No documento, Maria Manuel Candal diz que Ihor Homeniuk terá partido um dente quando teve um ataque de epilepsia, caiu e foi levado ao Hospital. Argumenta, ainda, que várias fotos mostram os ditos ‘seguranças’ a entrar na sala onde o ucraniano morreu, com fita adesiva e pares de luvas sobrepostas.
Indemnização
Há dias, soube-se que a Provedora de Justiça decidiu que a viúva recebeu uma indemnização imediata de 712.950 euros, a que acresce uma pensão para os dois filhos enquanto estes estiverem a estudar. Este montante inclui 50 mil euros para o pai da vítima.
O Ministério Público concluiu que foram as agressões dos três inspetores que provocaram a morte do ucraniano, casado e com dois filhos menores no seu país, o qual terá agonizado durante dez horas, devido a hematomas, fraturas nas costelas e no tórax que o impediam de respirar, provocados pela pancada de bastão e pelas botas.

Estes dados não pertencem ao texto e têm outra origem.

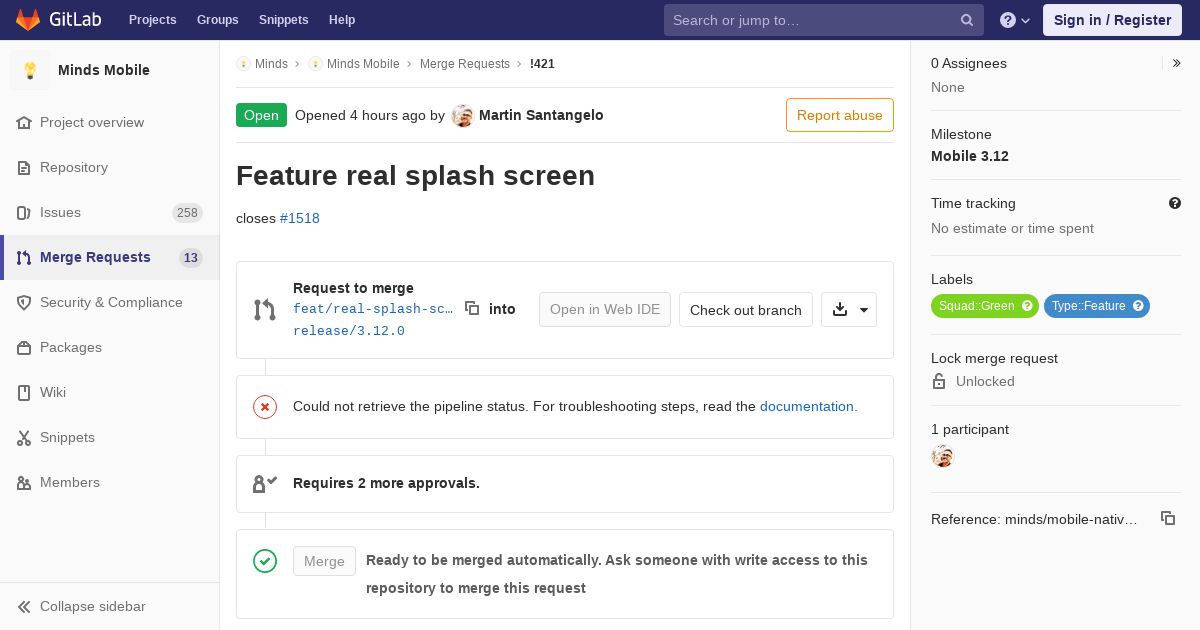The image size is (1200, 630).
Task: Click the Check out branch button
Action: pos(745,310)
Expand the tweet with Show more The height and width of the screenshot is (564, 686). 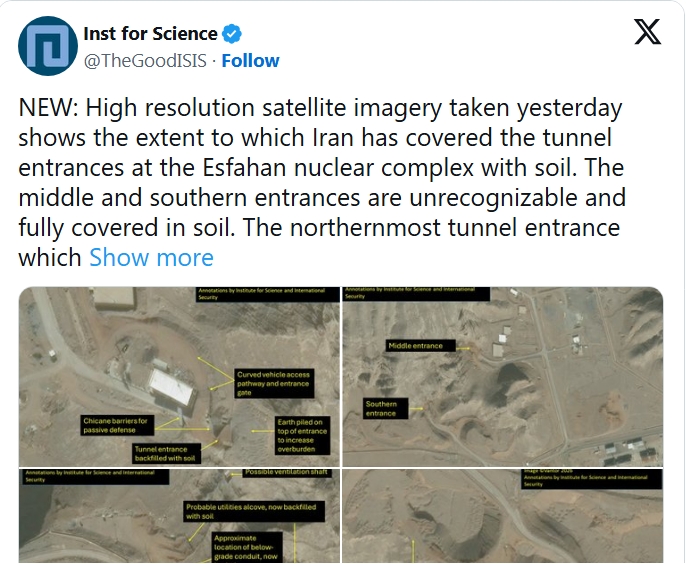click(x=151, y=257)
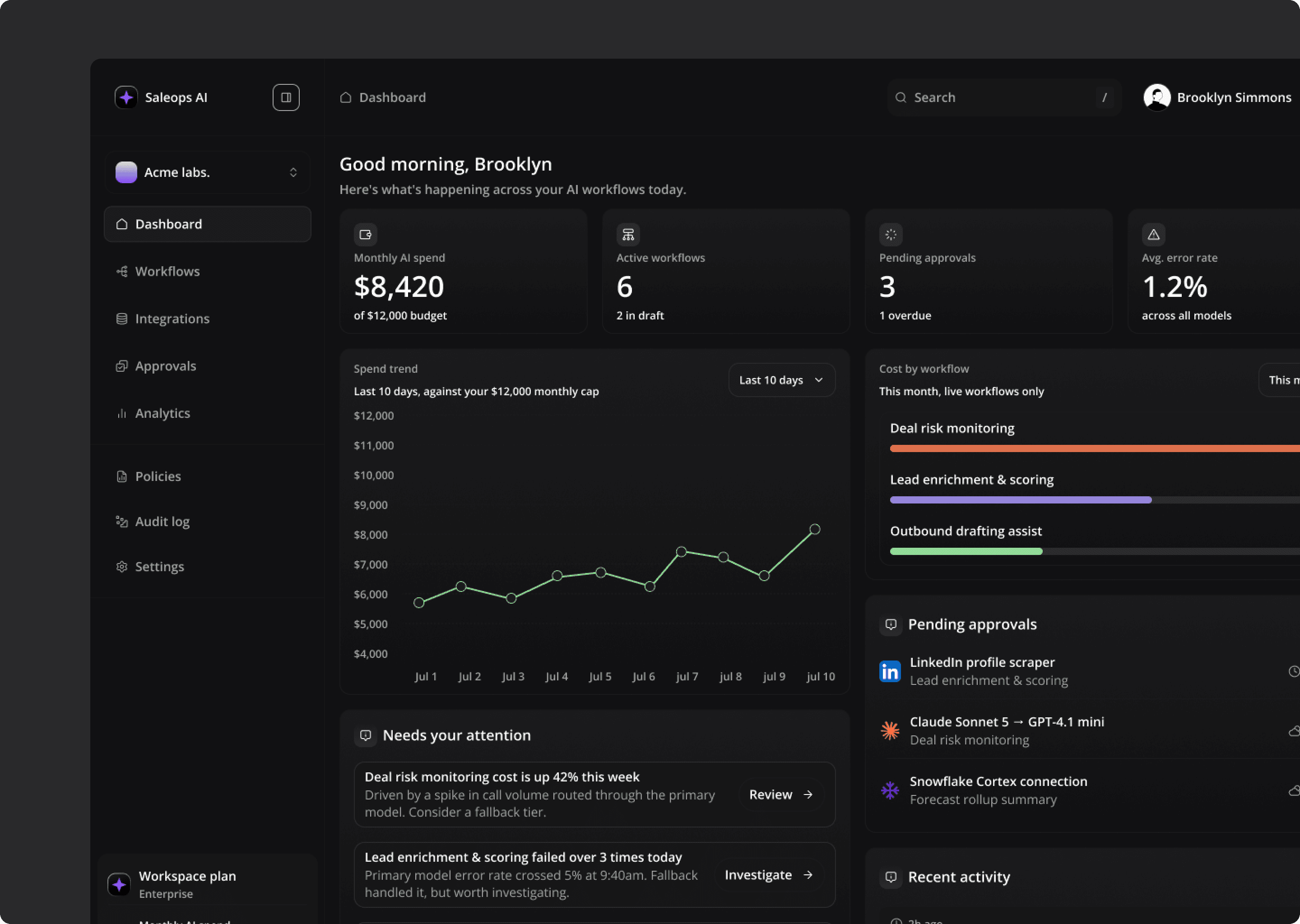Open the Last 10 days dropdown
This screenshot has width=1300, height=924.
tap(781, 380)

A investigação do MP e da Polícia Judiciária (PJ) ouviu cerca de 40 testemunhas, nomeadamente socorristas e seguranças em serviço no aeroporto que falaram com Ihor desde 10 de março, quando aterrou no Aeroporto Humberto Delgado e pediu para entrar em Portugal para vir trabalhar na agricultura, até ao momento da sua morte, pelas 18.40 de dia 12.
Gritos de sofrimento
Aliás, os testemunhos dos seguranças indicam que, durante os 20 minutos em que os agentes do SEF estiveram na sala onde estava Ihor, se ouviram gritos de sofrimento do ucraniano.
Um deles afirmou que os inspetores saíram a suar suados e que um deles terá dito “ele agora fica sossegado”, enquanto outro ironizava: “Hoje nem preciso de ir ao ginásio”.